On August 15, 1961, Real Madrid faced Saprissa in the old Estadio Nacional de Costa Rica. Real Madrid had stars like Ferenc Puskás, Alfredo Di Stéfano and Paco Gento. The match ended 4–2 with a victory for Real Madrid.

During the end of the 1980s and beginning of the 1990s, Saprissa was the backbone of the Costa Rica national football team, whose international pinnacle came at the 1990 FIFA World Cup held in Italy, when against all odds, Costa Rica reached the second round, eliminating countries such as Scotland and Sweden.

==1959 tour==
In March 1959, Deportivo Saprissa achieved recognition for being the first Latin American football team to travel around the world. On their travels they visited 25 different countries, playing 22 games in nine countries. They won 14 games, drew one, and lost seven.

| Date | Opponent | Score | Venue |
|---|---|---|---|
| 1959-03-31 | Curaçao | 1-0 | Willemstad, Netherlands Antilles |
| 1959-04-02 | Aruba | 0-1 | Oranjestad, Aruba |
| 1959-04-07 | Deportivo Español | 6-1 | Caracas, Venezuela |
| 1959-04-09 | Deportivo Portugués | 4-2 | Caracas, Venezuela |
| 1959-04-14 | FK Austria Wien | 1-6 | Vienna, Austria |
| 1959-04-20 | Maccabi Haifa F.C. | 1-0 | Haifa, Israel |
| 1959-04-23 | Hapoel Tel Aviv F.C. | 2-2 | Jaffa, Israel |
| 1959-04-27 | Tel Aviv all-stars | 8–2 | Tel Aviv, Israel |
| 1959-05-02 | Hong Kong First Division League all-stars | 4–1 | Hong Kong |
| 1959-05-03 | Hong Kong | 4-1 | Hong Kong |
| 1959-05-06 | China | 2-1 | Hong Kong |
| 1959-05-10 | Persija Jakarta | 4-6 | Jakarta, Indonesia |
| 1959-05-12 | Indonesia | 3-0 | Jakarta, Indonesia |
| 1959-05-16 | Sydney | 2-4 | Sydney, Australia |
| 1959-05-17 | South Australia | 5-1 | Sydney, Australia |
| 1959-05-20 | Sydney | 1-6 | Sydney, Australia |
| 1959-05-23 | New South Wales all-stars | 2-4 | Sydney, Australia |
| 1959-05-27 | Waikato | 2-1 | Auckland, New Zealand |
| 1959-05-30 | Auckland | 4-1 | Auckland, New Zealand |
| 1959-06-01 | South Island | 2-1 | Auckland, New Zealand |
| 1959-06-04 | Wellington | 6-2 | Auckland, New Zealand |
| 1959-06-06 | New Zealand | 2–3 | Auckland, New Zealand |

==2000–present==
Since the 2000s, Saprissa continues to make international and national history. Saprissa's first historic event was finishing third in the 2005 FIFA Club World Championship, qualifying after winning the 2005 CONCACAF Champions' Cup. In they road, they defeated 1–0 Sydney FC in the quarter-finals, but they lost 3–0 against Liverpool in the semifinals, but they would get the third place winning 3–2 against Al-Ittihad in the third place match, and Álvaro Saborío being the top scorer in the tournament, sharing record with Amoroso, Mohammed Noor, and Peter Crouch.

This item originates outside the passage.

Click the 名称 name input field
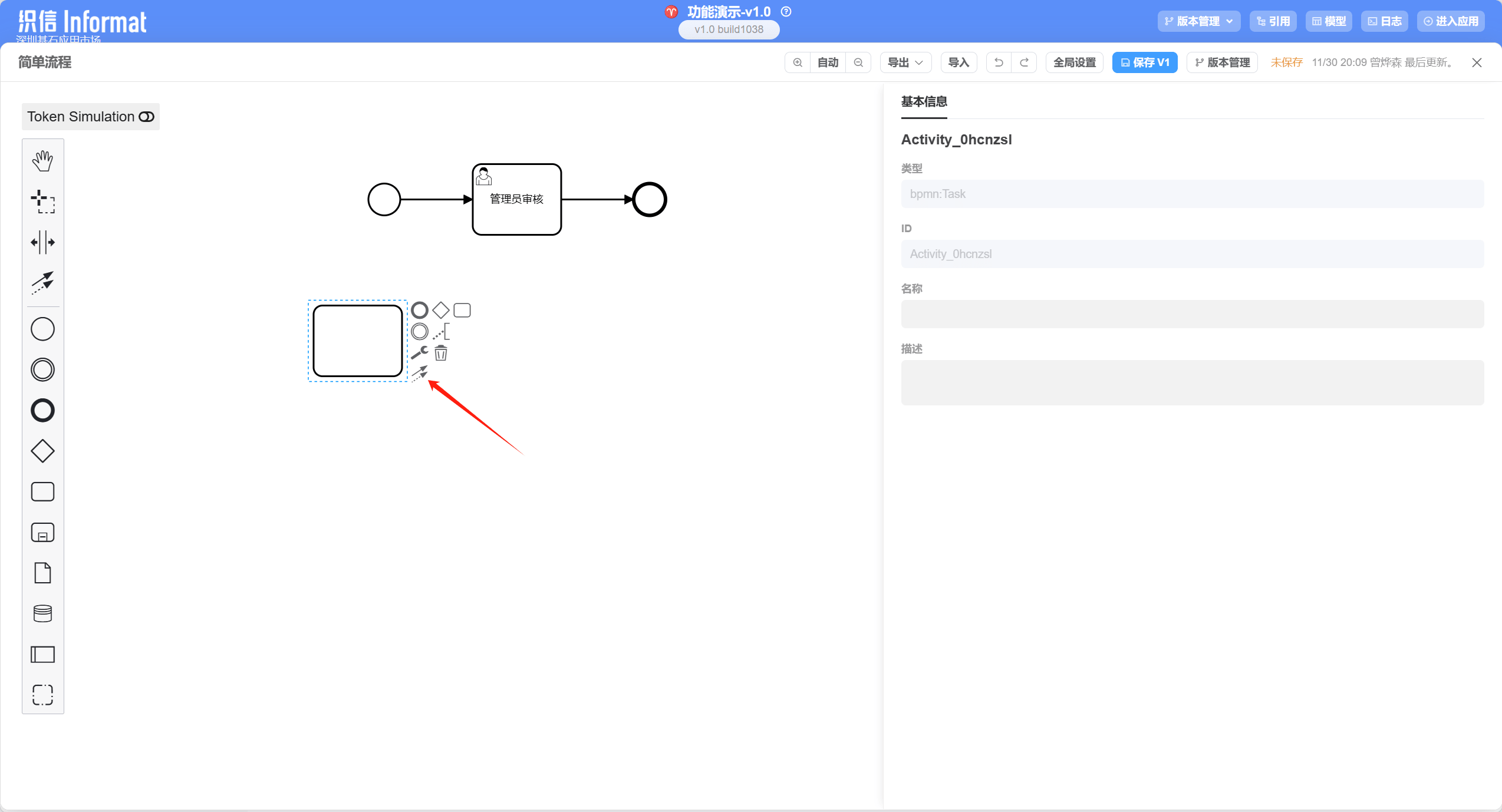This screenshot has height=812, width=1502. point(1192,314)
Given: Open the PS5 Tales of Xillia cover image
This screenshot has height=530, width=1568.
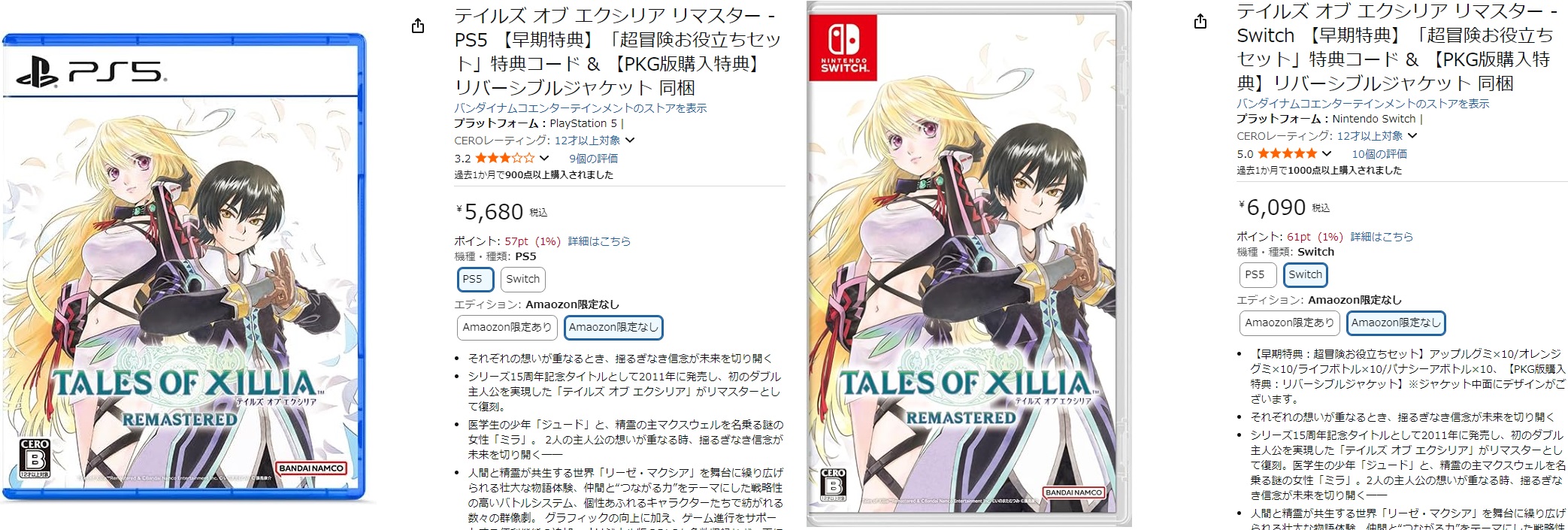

On August 4, 2012, Atlético de Madrid faced Saprissa in the Estadio Ricardo Saprissa Aymá for a trip through America. The match ended 0–0.

They would go from having 22 to 40 national titles, being the top winners in the country, including a four-time championship from 2022 to 2024, and signing new footballers such as Kendall Waston, Mariano Torres and Kevin Chamorro. The three-time championship made Saprissa one of the 30 most title-winning teams in the world with 50 titles.